ANGIOLA, MEDICO DI BASE AL TEMPO DEL CORONAVIRUS
Perché il virus se ne infischia del fatto che tu sia un medico con un sacco di persone da curare e accompagnare. E così ho passato il sabato e la domenica a misurarmi la febbre, a lamentarmi tra me e me per la fatica di un lavoro che inevitabilmente mi espone a qualche rischio, a cercare di ignorare (senza riuscirci, come sempre!) le insistenti telefonate di pazienti che della Guardia Medica non ne vogliono proprio sapere e pensano che il medico di base deve sempre essere a loro disposizione. Poi, domenica sera, mentre tiravo le fila della giornata, un pensiero mi ha attraversato l’anima: ma davvero mi importa di essere o non essere contagiata dal Coronavirus? Un pensiero che si è portato via malumore, ansia e fatica.
E così la mia settimana è cominciata davvero con un altro passo.
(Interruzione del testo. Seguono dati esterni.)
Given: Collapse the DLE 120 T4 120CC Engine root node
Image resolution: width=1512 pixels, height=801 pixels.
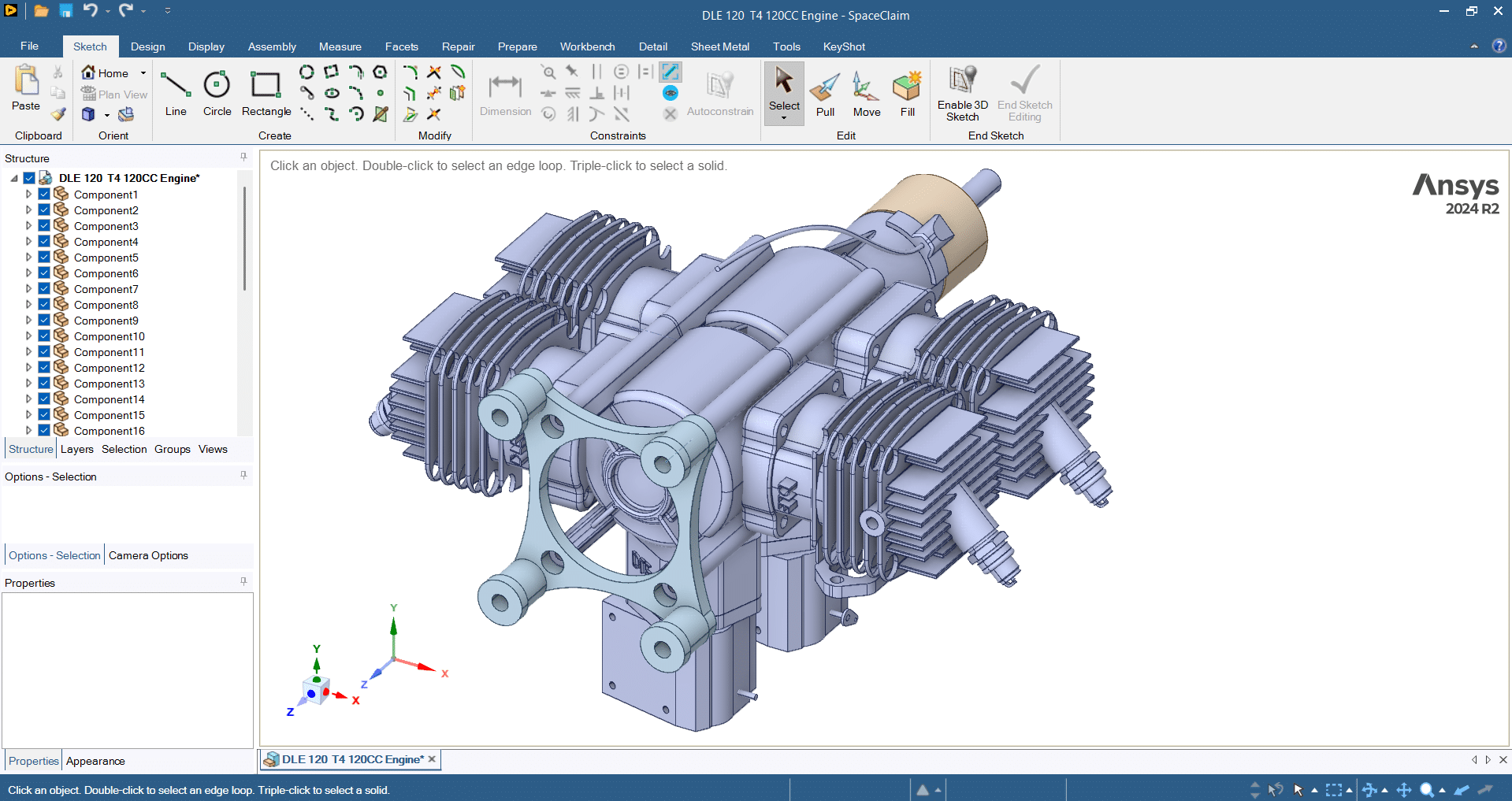Looking at the screenshot, I should tap(14, 179).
Guanti, mascherina e camice non mi impediscono di aiutare, consigliare, spiegare e mediare in queste ore così difficili. L’Ospedale della mia città è al limite del collasso, i colleghi, e con loro tutto il personale, al limite delle forze. Il minimo che posso fare per dare loro un contributo utile è quello di fare da cuscinetto tra lo smarrimento e il timore dei malati e la presa in cura delle strutture ospedaliere.
Penso a Chiara Lubich e alle sue prime compagne che nell’immediato dopoguerra andavano alle Androne, un’area urbana di Trento concentrato di povertà e malattie, per farsi prossimo con tutti. Rispetto alla loro esperienza, io oggi dispongo di mezzi straordinariamente più adeguati, ma è ancora la motivazione a fare la differenza: vedere Gesù in ogni persona che incontro, che curo, che chiede, che piange o che ha paura.
Arrivo a sera stanca come poche altre volte mi è successo in tanti anni di ambulatorio. Ma sono contenta. Domani si ricomincia.